Así retornó, sosteniendo en su diestra la cuerda, avanzando con pasos sosegados, como el dulce fluir de las aguas que surcan su cauce. Al salir de la umbría del bosque, Laureano le aguardaba, recibiendo su llegada con una tenue sonrisa que, no obstante, no desvanecía la solemnidad de su porte, pues ahora debía asumir su papel como superior, además de conservar el vínculo de amistad que los unía. Los años pasaban, mas él parecía ser siempre el mismo, sus rizos plateados y negros, al igual que su cuidada barba, permanecían inalterables, mientras que sus distinguidos y agudos rasgos tan solo atesoraban unas cuantas arrugas adicionales que pasaban inadvertidas ante su profunda mirada de color avellana. La armadura de la guardia, siempre reluciente y pulida, seguía sentándole a la perfección, desde las botas hasta las hombreras.
- ¿Como hiciste para encontrarla? Me asegure de que esta vez en realidad fuera desafiante-pronuncio Laureano luego de comenzar a caminar junto al chico, con una mano reposando sobre el hombro izquierdo de este.
Celestino, entre risas, respondió-El olor metálico de tus botas se percibía, Laureano-y continuaron su trayecto hacia la posada de la guardia.
-Eso dice mucho de ti, muchacho. Muy pocos tienen el don de discernir semejantes fragancias, pues el metal es sutil y desafiante a los sentidos. En su lugar, los rastreadores novatos se dejan embaucar por los aromas de las flores o la tierra húmeda. Mas tú, Celestino, distinguiste el olor del acero, un logro digno de elogio-encomió Laureano, sintiéndose orgulloso por la destreza de su discípulo.
- Comprendo la exigencia de ser parte de la guardia real, que representa a los guerreros más distinguidos del reino. He pasado horas de reflexión en el frondoso bosque, esforzándome por mimetizarme con la naturaleza. Y en el huerto real, he empleado mi tiempo para conocer el aroma de nuestras hierbas, aquellas que sanan y las que nutren. Apenas encuentro instantes libres, como sabiamente aconsejas-respondió Celestino, demostrando su compromiso.
Y transcurridos breves instantes, arribaron al portón de la hostería regenteada por la guardia real, que ostentaba su grandeza, erigida a cuatro varas, robusta en su apariencia y tallada en la madera preciosa del granadillo.

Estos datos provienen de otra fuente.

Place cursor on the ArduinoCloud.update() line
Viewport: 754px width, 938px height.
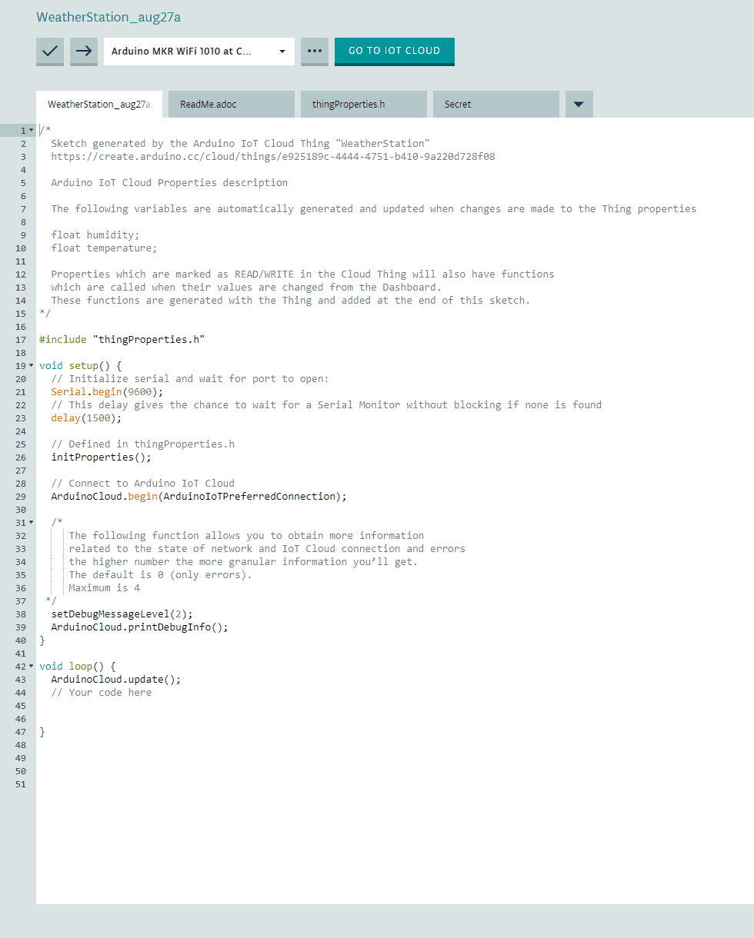[x=115, y=679]
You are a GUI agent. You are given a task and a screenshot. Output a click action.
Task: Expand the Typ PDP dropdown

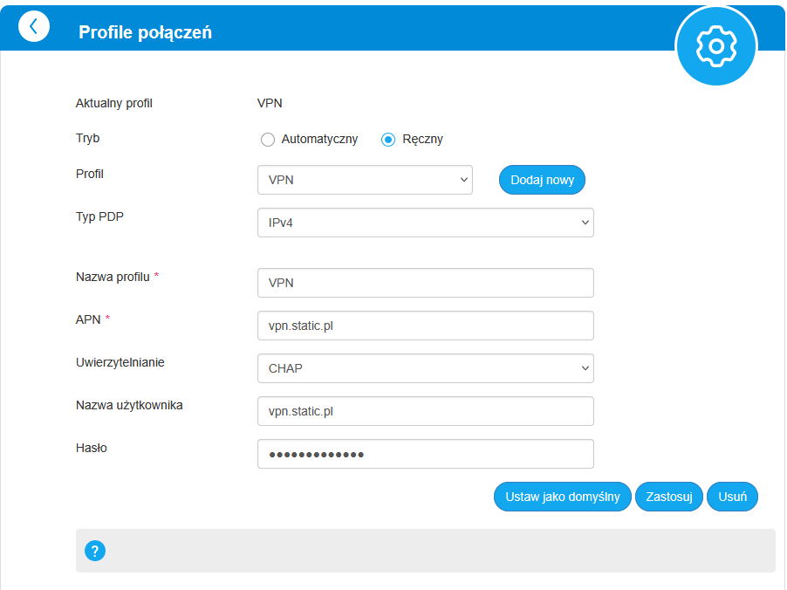coord(425,223)
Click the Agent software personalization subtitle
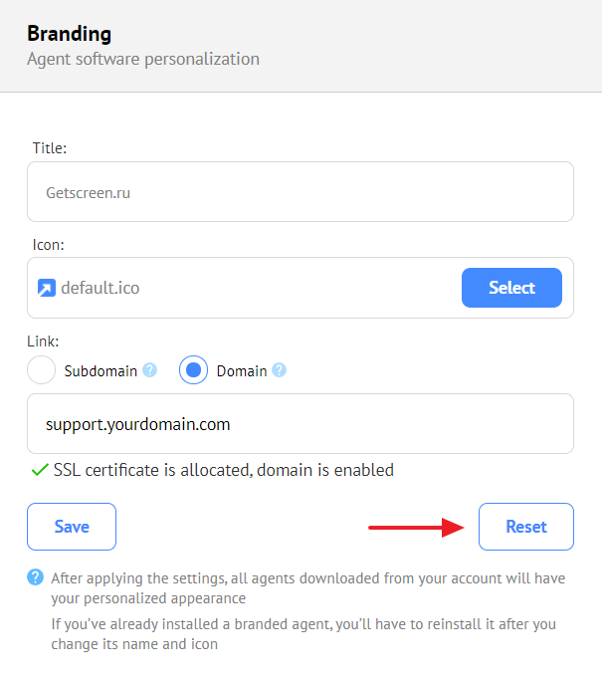This screenshot has height=680, width=602. 143,60
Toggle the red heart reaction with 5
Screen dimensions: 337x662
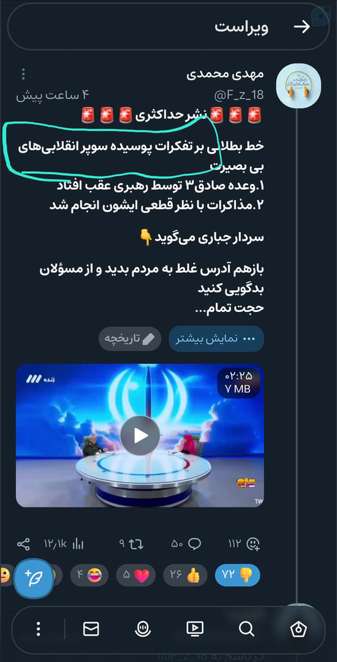click(136, 575)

El comandante, con mano firme, empujó aquellos batientes, y al franquear su acceso, se adentraron en el recinto acogedor de la posada.
Al penetrar en la acogedora posada, una cálida sensación les acogió. El primer nivel, donde se reunían los numerosos guardias de aquel paraje, se desplegaba en tres esenciales aposentos. La gran estancia principal, de vasta amplitud, se hallaba flanqueada por una puerta que llevaba al comedor, mientras que una cocina se alzaba cercana a éste.